## Task instructions
Below is a listing with pictures in it; transcribe exactly the lines from the one that has "This screenshot has height=677, width=1200." through the one that has "Learn more link", and omit those pictures.

## Records to use
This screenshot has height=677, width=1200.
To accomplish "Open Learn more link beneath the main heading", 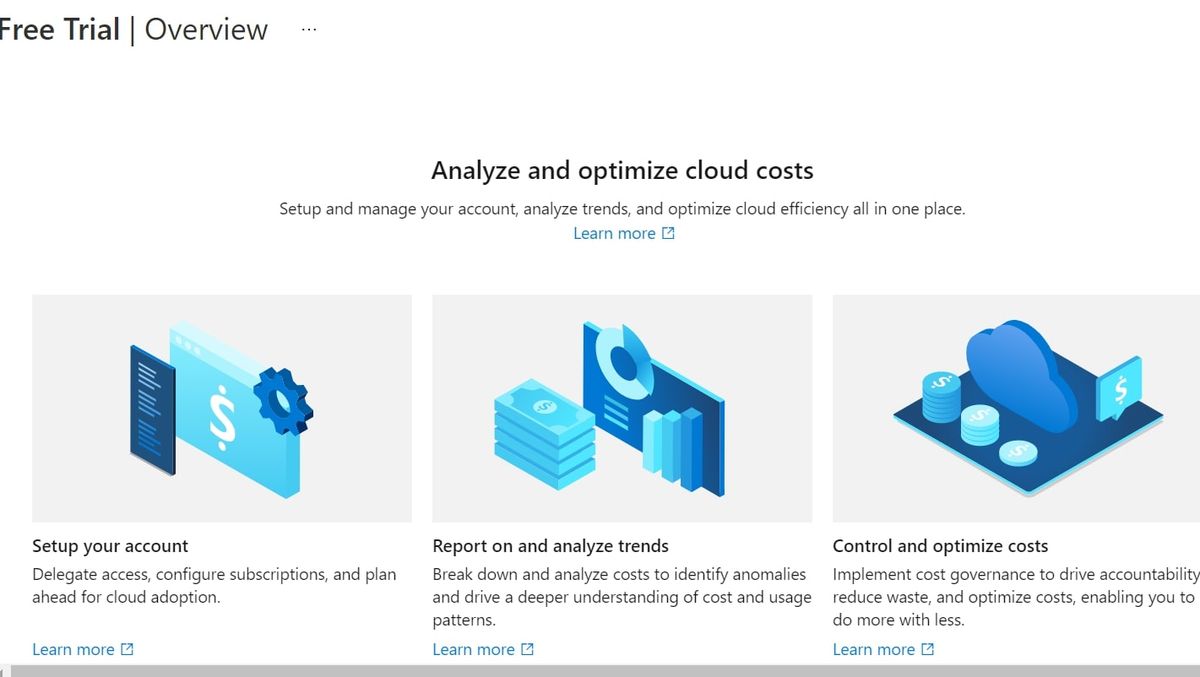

==

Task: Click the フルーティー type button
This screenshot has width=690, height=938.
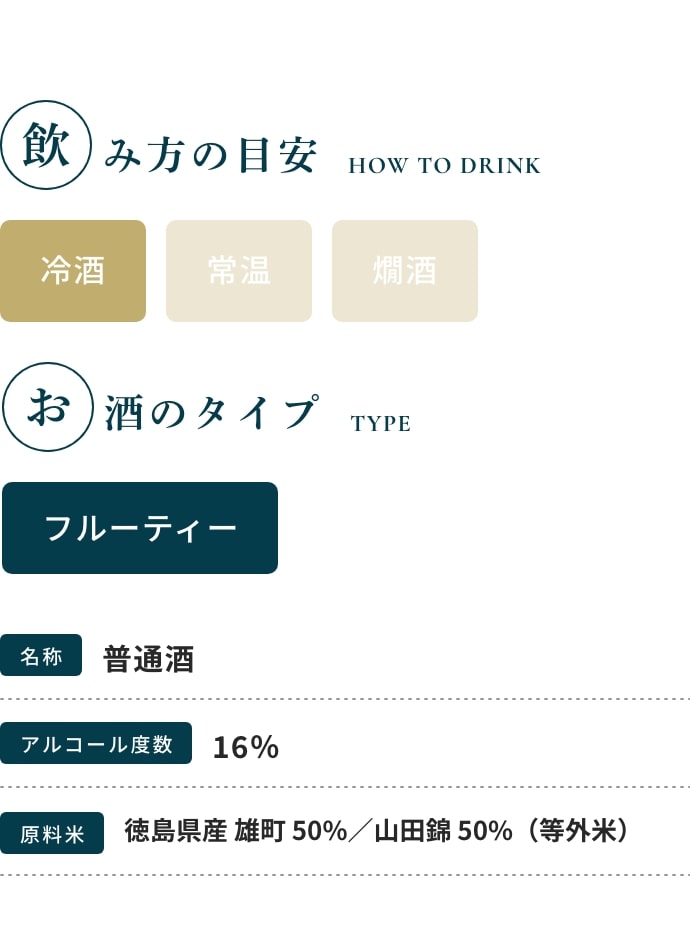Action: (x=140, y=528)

## Answer section
This screenshot has height=677, width=1200.
To accomplish "Open Learn more link beneath the main heading", 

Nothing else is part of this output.